20. The method of claim 1, wherein the water is processed prior to placing the aerial or leafy sections of Bacopa, Centella, or a combination thereof into the water, further comprising: removing contaminants from the water using filtration; subjecting the water to at least one disinfection agent; combining the water and aerial or leafy sections of Bacopa, Centella, or a combination thereof to form the extraction fluid, where the water and aerial or leafy sections of Bacopa, Centella, or a combination thereof are combined in a bottle.

21. The method of claim 20, wherein the at least one disinfection agent is ultraviolet radiation, ozone, or a combination thereof.

22. The method of claim 20, wherein the step of removing contaminants from the water using filtration is performed with an ultrafiltration membrane.

23. The method of claim 20, further comprising: subjecting the water to active carbon filtration prior to the step of removing contaminants from the water using filtration; pretreating the water prior to the step of removing contaminants from the water using filtration, wherein the pretreating step removes minerals from the water or adds minerals to the water; wherein the pretreating step forms water having a mineral concentration of soft to slightly hard; wherein soft water has a concentration of less than 1.0 grains per gallon, less than 17.1 mg/L, or than 17.1 parts per million; and wherein slightly hard water has a concentration of between 1.0 grains per gallon and 3.5 grains per gallon, 17.1 mg/L and 60 mg/L, or 17.1 parts per million and 60 parts per million.
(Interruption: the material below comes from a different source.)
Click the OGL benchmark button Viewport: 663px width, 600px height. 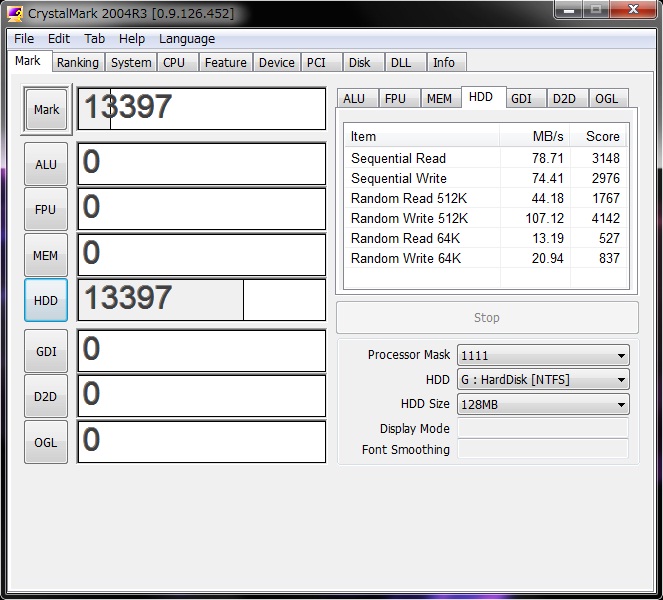(x=46, y=442)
24. The method of claim 20, wherein the step of combining the water and aerial or leafy sections of Bacopa, Centella, or a combination thereof to form the extraction fluid is performed manually or automatically; wherein the manually combining step further comprises: inserting the aerial or leafy sections of Bacopa, Centella, or a combination thereof into the bottle, wherein the bottle is filled with the water; wherein the automatically combining step further comprises: inserting the aerial or leafy sections of Bacopa, Centella, or a combination thereof into an automated dispenser, wherein the automated dispenser comprises: a plurality of cages circumferentially disposed on a rotatable drum; where the cages comprising at least one vertical wall, a drum wall disposed on a first edge of the at least one vertical wall and mounted to the rotatable drum, a door disposed on a second edge of the at least one vertical wall, wherein the first edge and second edge are opposite edges of the at least one vertical wall; a plurality of plant clips circumferentially disposed on a rotatable drum; transporting the aerial or leafy sections of Bacopa, Centella, or a combination thereof and at least one bottle to a loading location; inserting the aerial or leafy sections of Bacopa, Centella, or a combination thereof into the at least one bottle at the loading location; wherein the at least one bottle contains the water; and sealing the bottle.

25. The method of claim 20, wherein the step of combining the water and aerial or leafy sections of Bacopa, Centella, or a combination thereof to form the extraction fluid is performed manually or automatically; wherein the manually combining step further comprises: inserting the aerial or leafy sections of Bacopa, Centella, or a combination thereof into the bottle; adding the water to the bottle; wherein the automatically combining step further comprises: inserting the aerial or leafy sections of Bacopa, Centella, or a combination thereof into an automated dispenser, wherein the automated dispenser comprises: a plurality of cages circumferentially disposed on a rotatable drum; where the cages comprising at least one vertical wall, a drum wall disposed on a first edge of the at least one vertical wall and mounted to the rotatable drum, a door disposed on a second edge of the at least one vertical wall, wherein the first edge and second edge are opposite edges of the at least one vertical wall; a plurality of plant clips circumferentially disposed on a rotatable drum; transporting the aerial or leafy sections of Bacopa, Centella, or a combination thereof and at least one bottle to a loading location; inserting the aerial or leafy sections of Bacopa, Centella, or a combination thereof into the at least one bottle at the loading location; adding the water to the at least one bottle; and sealing the bottle.

Description

BRIEF DESCRIPTION OF THE DRAWINGS

(1) For a fuller understanding of the invention, reference should be made to the following detailed description, taken in connection with the accompanying drawings, in which:

(2) FIG. 1 is a graph showing Bacopa monniera plant survival at room temperature (72 F., 22.2 C.) or cold temperature (35 F., 1.7 C.; in refrigerator). Plant survival at pH 7.0 was assessed at various times as shown. Plant survival at room temperature was significantly lower.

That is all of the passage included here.